§ WHAT IS EXPECTED: Convert the rows below into a JSON list of strings, one string per line with blank lines left out, starting at the line that contains "Identify the location of callout-7: 7." and running through the end of the rows. Leave the pictures out of the answer.

BEGIN SOURCE MATERIAL

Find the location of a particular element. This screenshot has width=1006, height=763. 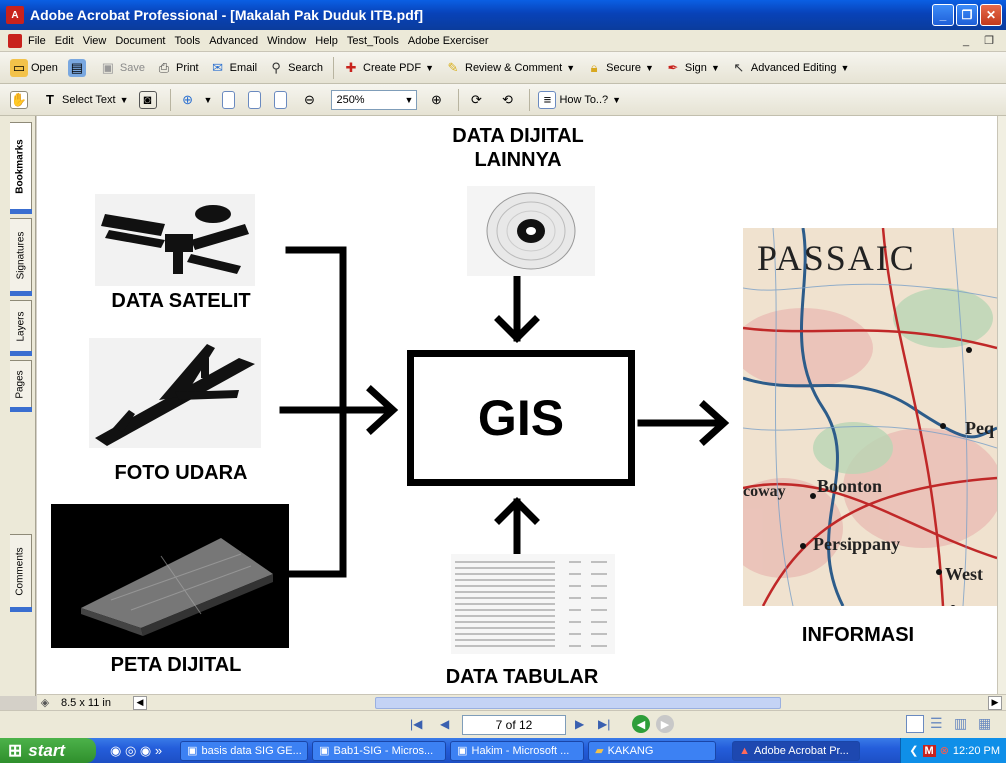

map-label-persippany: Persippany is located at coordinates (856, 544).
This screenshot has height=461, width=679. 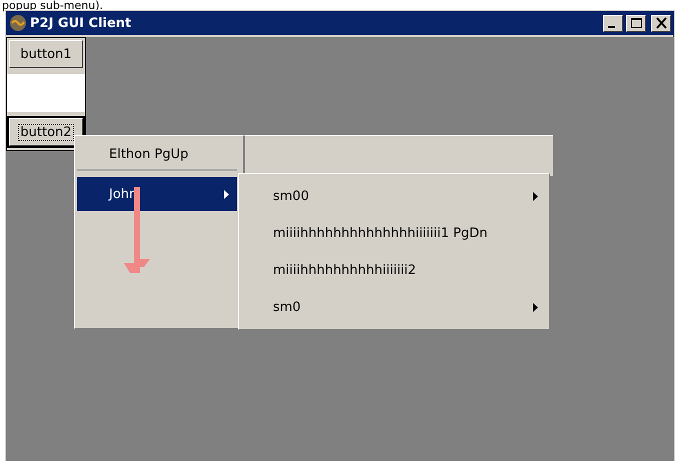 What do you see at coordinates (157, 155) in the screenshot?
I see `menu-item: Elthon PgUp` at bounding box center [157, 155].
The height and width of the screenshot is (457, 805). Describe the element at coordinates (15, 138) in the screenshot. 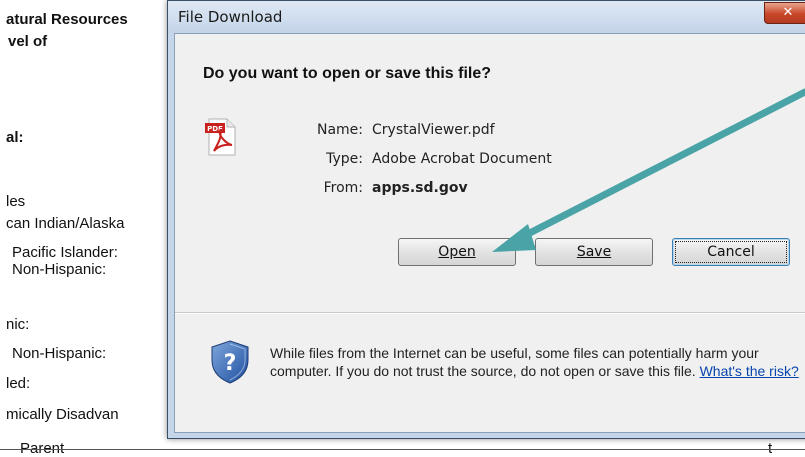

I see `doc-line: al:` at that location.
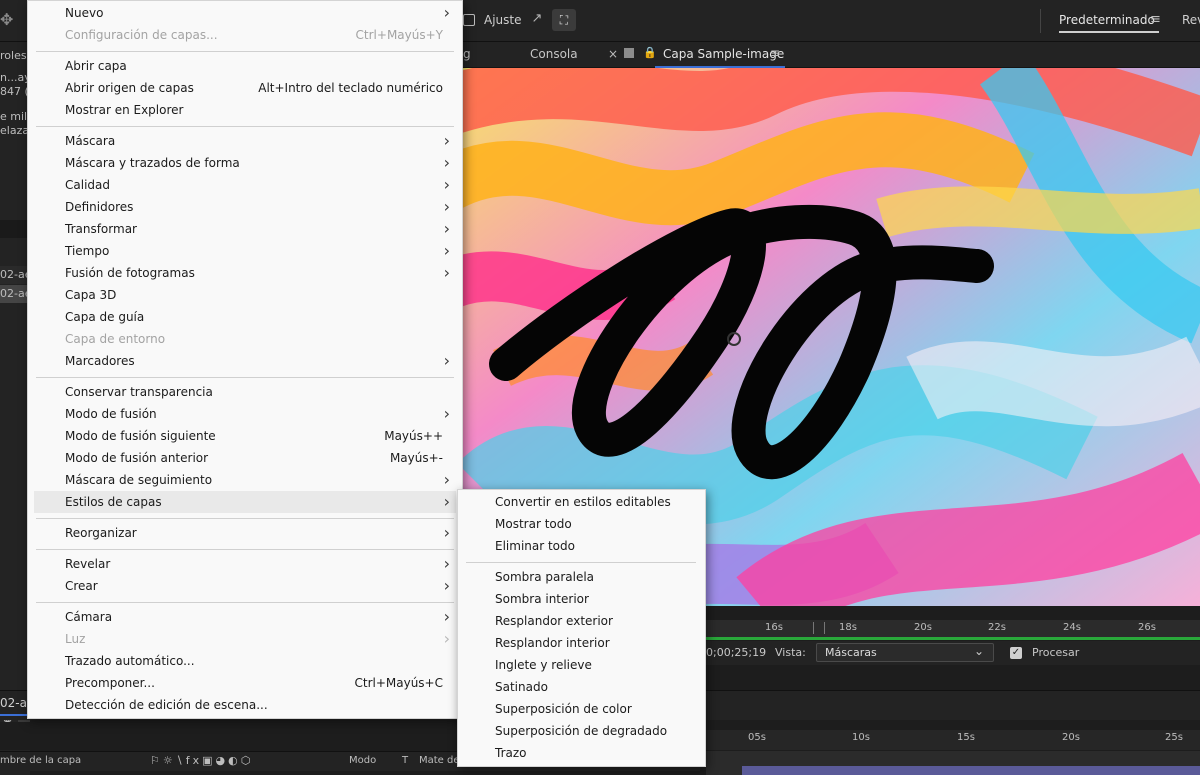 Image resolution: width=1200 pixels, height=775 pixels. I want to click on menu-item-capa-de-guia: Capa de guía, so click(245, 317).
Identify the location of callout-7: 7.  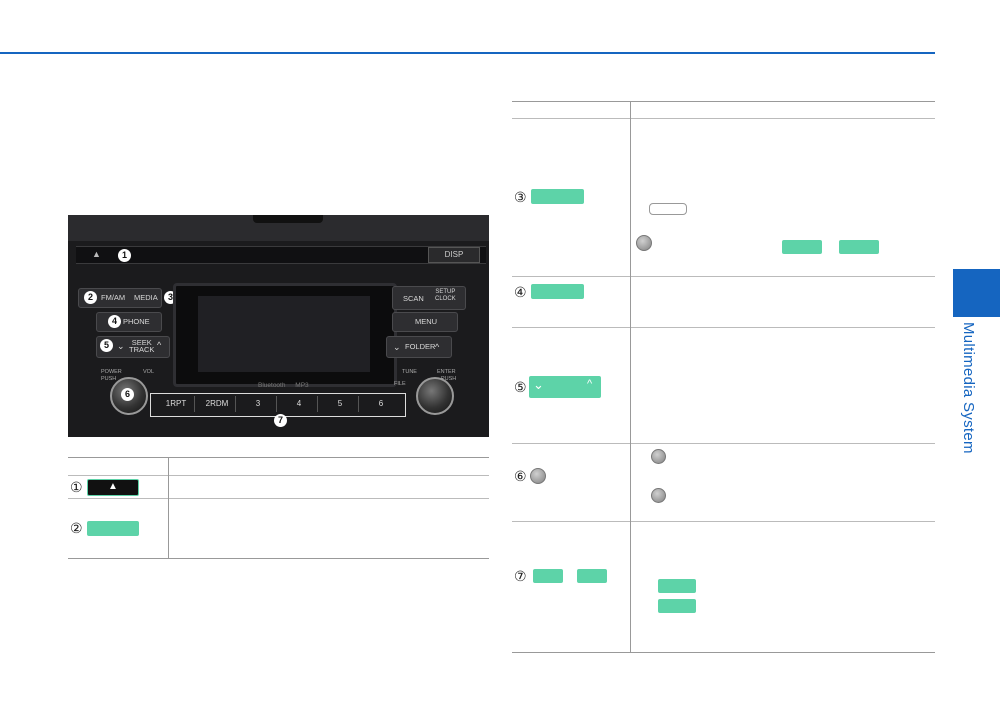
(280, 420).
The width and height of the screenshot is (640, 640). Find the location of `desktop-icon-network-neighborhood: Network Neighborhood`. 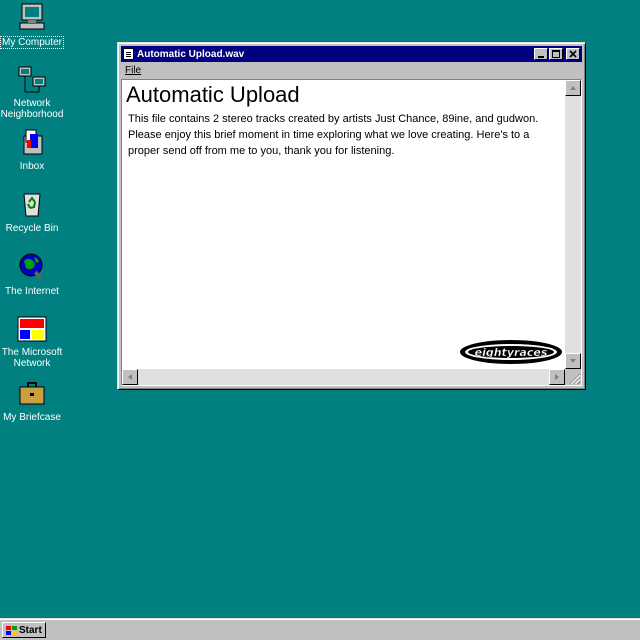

END SOURCE MATERIAL

§ ANSWER TO THE PROBLEM:
[
  "Identify the location of callout-7: 7.  ",
  "(280, 420).",
  "The width and height of the screenshot is (640, 640). Find the location of `desktop-icon-network-neighborhood: Network Neighborhood`. "
]